I was asked to review Reinventing the State for Liberator. The word limit was 1800 and I found that I could not to do it justice in that space.

So I decided to write something else instead, and this article on Mill was the result. You can find it in Liberator 321 - the issue that was on sale at Brighton.

A few days later Comment is Free offered to pay me to review Reinventing the State in 400 words. Magically, I found it was possible.

Grist to the Mill?

More than 200 years after his birth, John Stuart Mill remains the most important philosopher for Liberal Democrats. It is fashionable to name check L.T. Hobhouse and T.H. Green, but I suspect that few who do so have really read their works. Hobhouse’s Liberalism is approachable, but hardly profound when set against Mill, while Green is next to unreadable. In part this is because Green’s heyday came during that brief period in the late nineteenth century when Idealism was the dominant force in British philosophy, and it is hard for we 21st-century realists to make much of him as a result. Equally, however, there was a tension in Green’s thought between his espousal of liberty and the enthusiasms, such as Temperance, which he derived from his religious views. The suspicion must be that he sometimes found it convenient to take refuge in obfuscation.

The greatest 20th century liberal thinkers are Karl Popper and Isaiah Berlin, and both are splendidly lucid. It would be wrong to dismiss either as a Cold War philosopher, but the fact that (perhaps unwisely) we no longer feel the same urgent need to defend democracy against tyranny means that their work is not as compelling as it once was. More recently Richard Rorty made an attractive attempt to reconcile the most avant-garde postmodern theory with a defence of the institutions of the Western liberal democracies, but the Mill of On Liberty still reigns supreme.

Yet something strange has happened to the way we remember On Liberty. Reading the new collection Reinventing the State, for instance, I came across two references to the work, and from them one could be forgiven for thinking that Mill was chiefly concerned with delineating the ways in which liberty must be circumscribed.

Writing on liberal environmentalism, Ed Randall cites Mill’s harm principle. This holds that what individuals do, as long as it does not harm others, should go unregulated by the state. He then argues that our modern understanding of the effects of economic activity on the environment means that the boundaries of the area of life that can be left to individual decision must be drawn more tightly than Mill imagined, but he seems unsure as to whether to claim Mill’s blessing for this new interventionism or to dismiss him as naive.
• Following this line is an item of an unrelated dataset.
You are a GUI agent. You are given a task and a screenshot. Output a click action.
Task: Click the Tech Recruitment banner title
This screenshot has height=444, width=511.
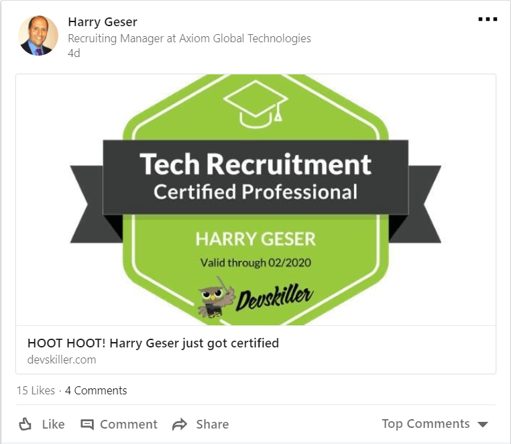tap(255, 164)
It is true that there are good reasons for seeing Mill as an early advocate of environmental politics. In his Principles of Political Economy he looked forward to the coming of the "stationary state" - not to be confused with the stationery state, which would be a dictatorship run by manilla envelopes - where the expansion of the economy would cease. He wrote:
I am inclined to believe that it would be, on the whole, a very considerable improvement on our present condition. I confess I am not charmed with the ideal of life held out by those who think that the normal state of human beings is that of struggling to get on; that the trampling, crushing, elbowing, and treading on each other's heels, which form the existing type of social life, are the most desirable lot of human kind, or anything but the disagreeable symptoms of one of the phases of industrial progress.
Yet we should remember that there are those in the green movement who never much liked liberty in the first place and are happy to seize upon anything which gives them a pretext for curbing it. In an earlier generation they would have been Marxists and preached the need for centralised planning as capitalism was bound to collapse through its internal contradictions.

A second author in Reinventing the State quotes John Stuart Mill. Writing of the tolerance that liberalism has inherited from its Nonconformist roots, David Boyle says:
It is a tolerance that believes people’s conscience, and therefore their freedom to act, is sacrosanct - limited as always by the philosophy of John Stuart Mill.
This is only a throwaway remark, and it comes from one of my favourite modern liberal writers, but it is odd to see Mill’s philosophy remembered for prescribing limits to liberty.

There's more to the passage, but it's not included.